— START Records to process —
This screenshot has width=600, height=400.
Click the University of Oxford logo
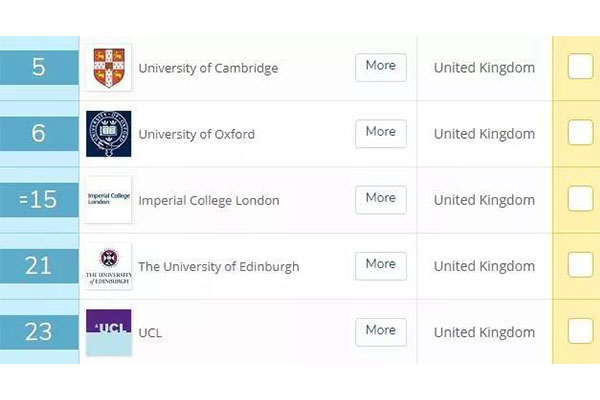[109, 134]
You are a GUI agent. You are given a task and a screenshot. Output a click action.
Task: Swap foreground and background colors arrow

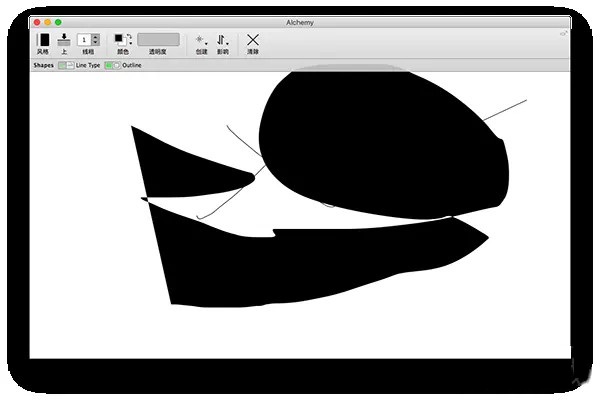(x=129, y=37)

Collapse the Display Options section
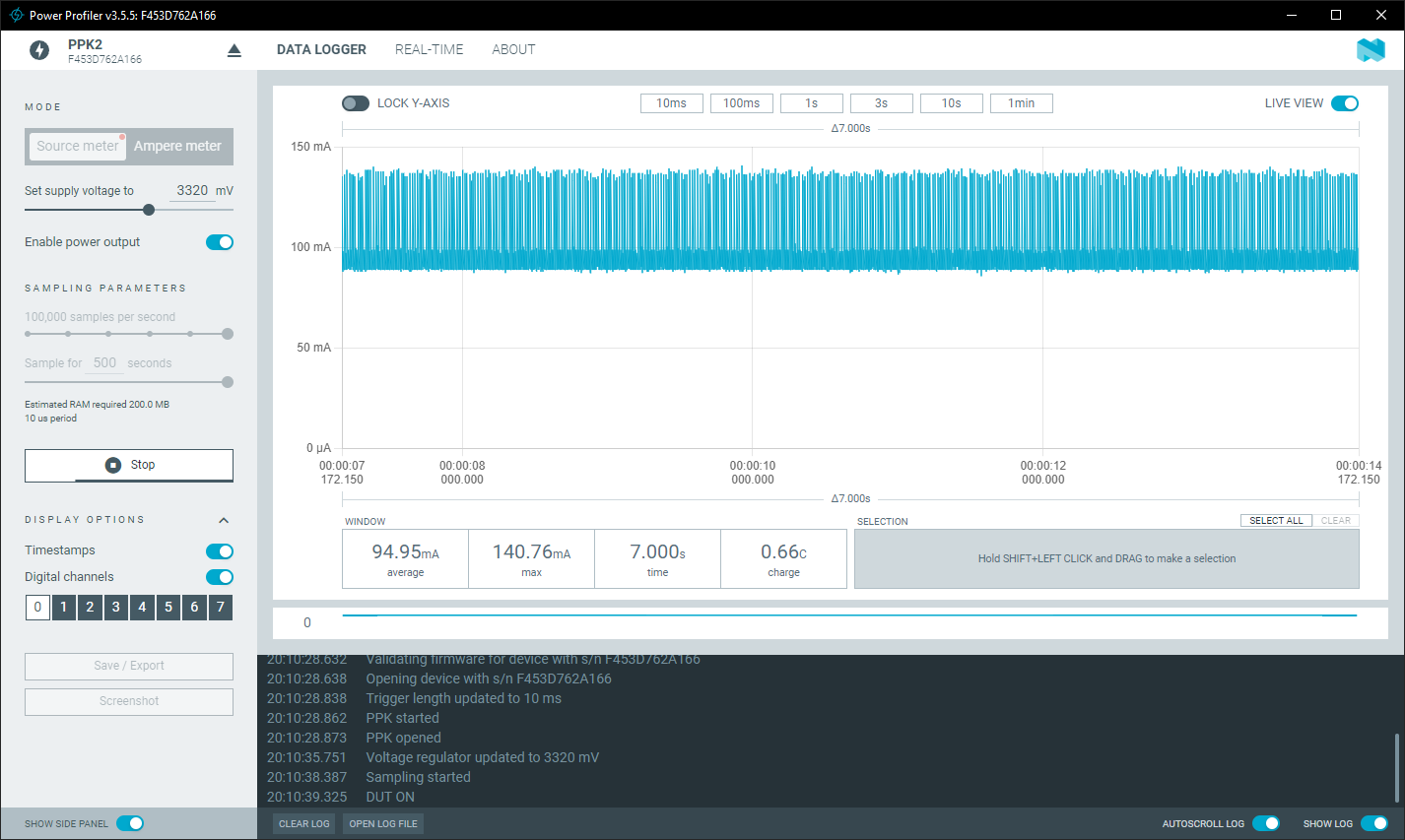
— END Records to process —
What is needed: Update the material above by changing every "screenshot" to "screen capture" and keeping everything else as it is. Leave the pictures out.

Task answer:
This screen capture has width=600, height=400.
Click the University of Oxford logo
[109, 134]
You are a GUI agent. You are given a task and a screen capture. Output a click action.
Task: Swap foreground and background colors arrow

(x=129, y=37)

Collapse the Display Options section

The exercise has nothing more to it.